━━ DATA UNDER STUDY
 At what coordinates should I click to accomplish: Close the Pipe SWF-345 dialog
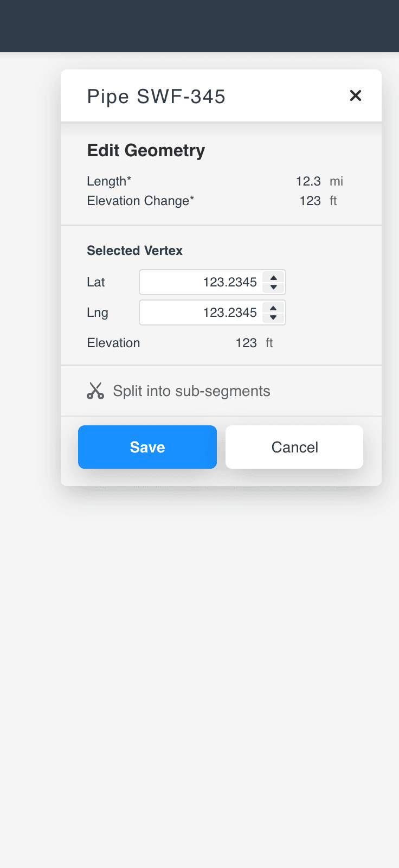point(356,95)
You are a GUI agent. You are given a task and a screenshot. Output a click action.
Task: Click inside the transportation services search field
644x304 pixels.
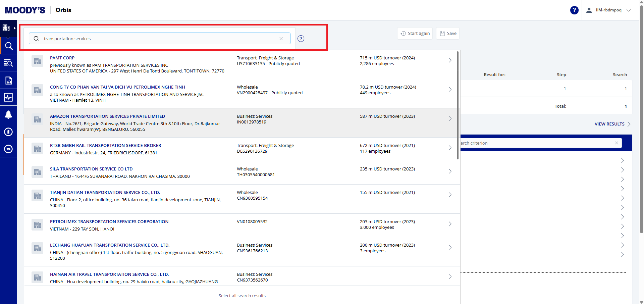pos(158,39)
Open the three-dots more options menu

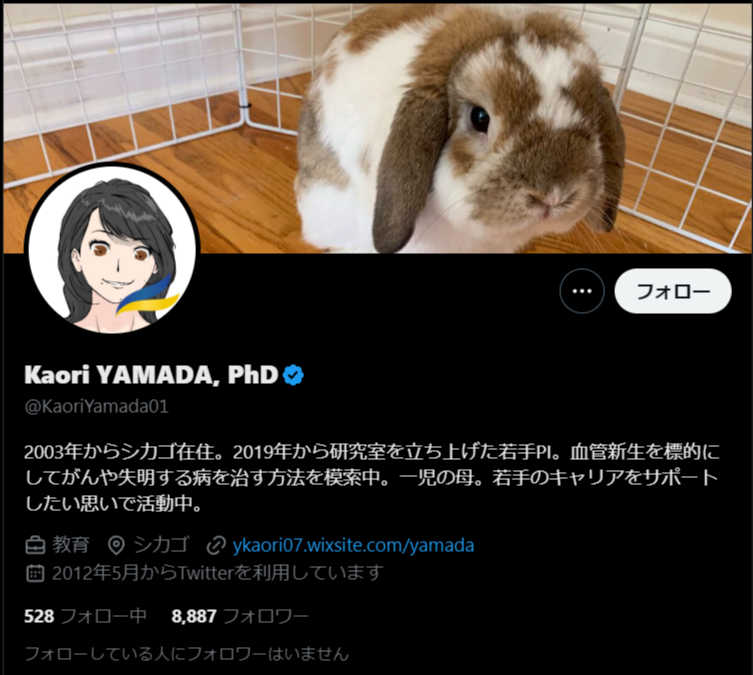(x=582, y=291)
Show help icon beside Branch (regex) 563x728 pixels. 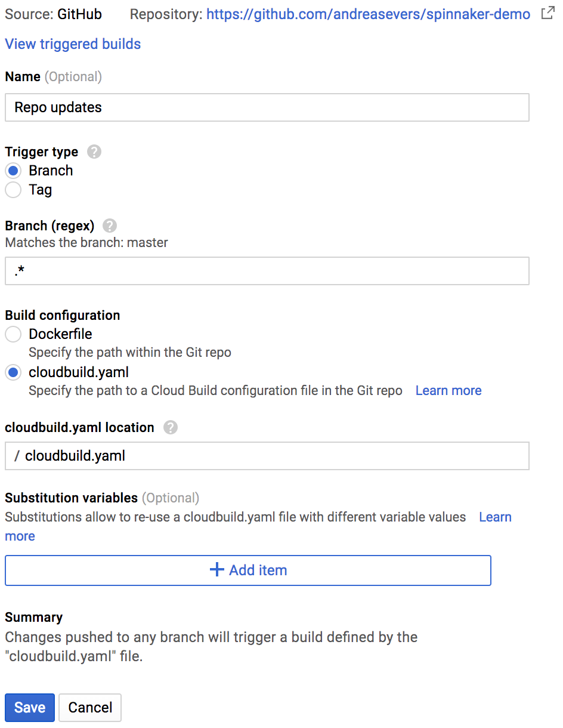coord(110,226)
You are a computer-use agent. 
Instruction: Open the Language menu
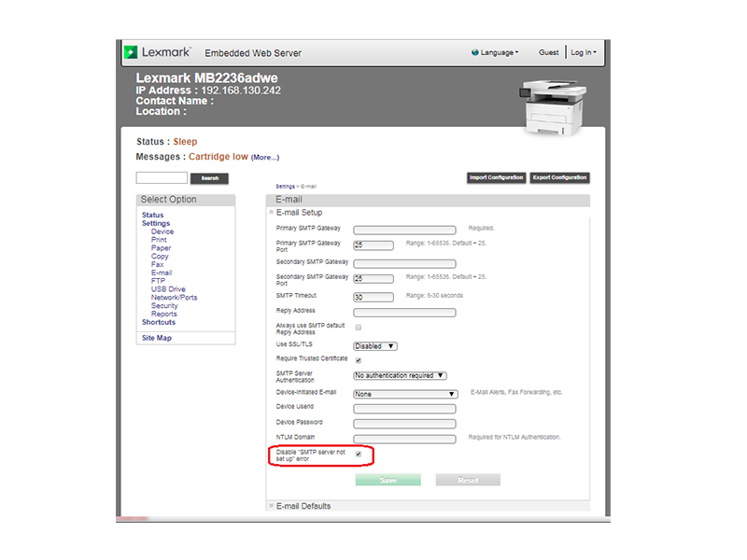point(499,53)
━━━━
━━ DATA UNDER STUDY
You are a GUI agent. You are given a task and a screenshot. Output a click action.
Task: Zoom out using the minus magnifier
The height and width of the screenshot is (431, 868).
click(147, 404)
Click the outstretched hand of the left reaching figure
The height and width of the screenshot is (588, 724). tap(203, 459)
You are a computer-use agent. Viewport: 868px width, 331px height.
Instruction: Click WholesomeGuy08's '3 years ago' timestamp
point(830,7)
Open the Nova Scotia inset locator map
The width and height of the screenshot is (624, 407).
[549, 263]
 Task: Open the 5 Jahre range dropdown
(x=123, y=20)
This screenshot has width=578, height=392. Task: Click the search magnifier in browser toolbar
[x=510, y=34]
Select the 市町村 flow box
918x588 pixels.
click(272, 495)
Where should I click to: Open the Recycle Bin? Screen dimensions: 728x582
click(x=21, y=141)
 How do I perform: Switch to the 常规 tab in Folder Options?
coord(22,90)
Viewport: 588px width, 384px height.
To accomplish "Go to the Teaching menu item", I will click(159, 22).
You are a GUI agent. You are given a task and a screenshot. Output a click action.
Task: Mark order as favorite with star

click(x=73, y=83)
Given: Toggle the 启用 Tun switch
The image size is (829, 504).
━━━━
━━ DATA UNDER STUDY
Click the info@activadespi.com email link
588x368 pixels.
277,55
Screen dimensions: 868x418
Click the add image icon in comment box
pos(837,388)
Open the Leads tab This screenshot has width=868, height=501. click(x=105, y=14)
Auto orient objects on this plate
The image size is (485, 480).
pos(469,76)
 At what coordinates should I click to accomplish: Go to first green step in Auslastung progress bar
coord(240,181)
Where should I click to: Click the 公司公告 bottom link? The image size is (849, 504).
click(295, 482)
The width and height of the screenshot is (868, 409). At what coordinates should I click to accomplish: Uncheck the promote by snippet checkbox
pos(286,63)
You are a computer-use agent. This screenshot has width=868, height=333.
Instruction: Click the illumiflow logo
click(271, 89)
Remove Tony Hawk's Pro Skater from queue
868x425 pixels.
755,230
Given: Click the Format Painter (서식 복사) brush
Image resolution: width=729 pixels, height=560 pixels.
━━━━
ASSIGNMENT:
Please give an exact copy of the entries above, from the line with "You are a computer-use agent. Viewport: 868px" down to the line with "The image size is (829, 504).", inclusive, and nothing else.

FINISHED TASK:
You are a computer-use agent. Viewport: 868px width, 331px height.
Instruction: Click WholesomeGuy08's '3 years ago' timestamp
point(830,7)
Open the Nova Scotia inset locator map
The width and height of the screenshot is (624, 407).
[549, 263]
 Task: Open the 5 Jahre range dropdown
(x=123, y=20)
This screenshot has width=578, height=392. Task: Click the search magnifier in browser toolbar
[x=510, y=34]
Select the 市町村 flow box
918x588 pixels.
click(272, 495)
Where should I click to: Open the Recycle Bin? Screen dimensions: 728x582
click(x=21, y=141)
 How do I perform: Switch to the 常规 tab in Folder Options?
coord(22,90)
Viewport: 588px width, 384px height.
To accomplish "Go to the Teaching menu item", I will click(159, 22).
You are a GUI agent. You are given a task and a screenshot. Output a click action.
Task: Mark order as favorite with star

click(x=73, y=83)
Given: Toggle the 启用 Tun switch
The image size is (829, 504).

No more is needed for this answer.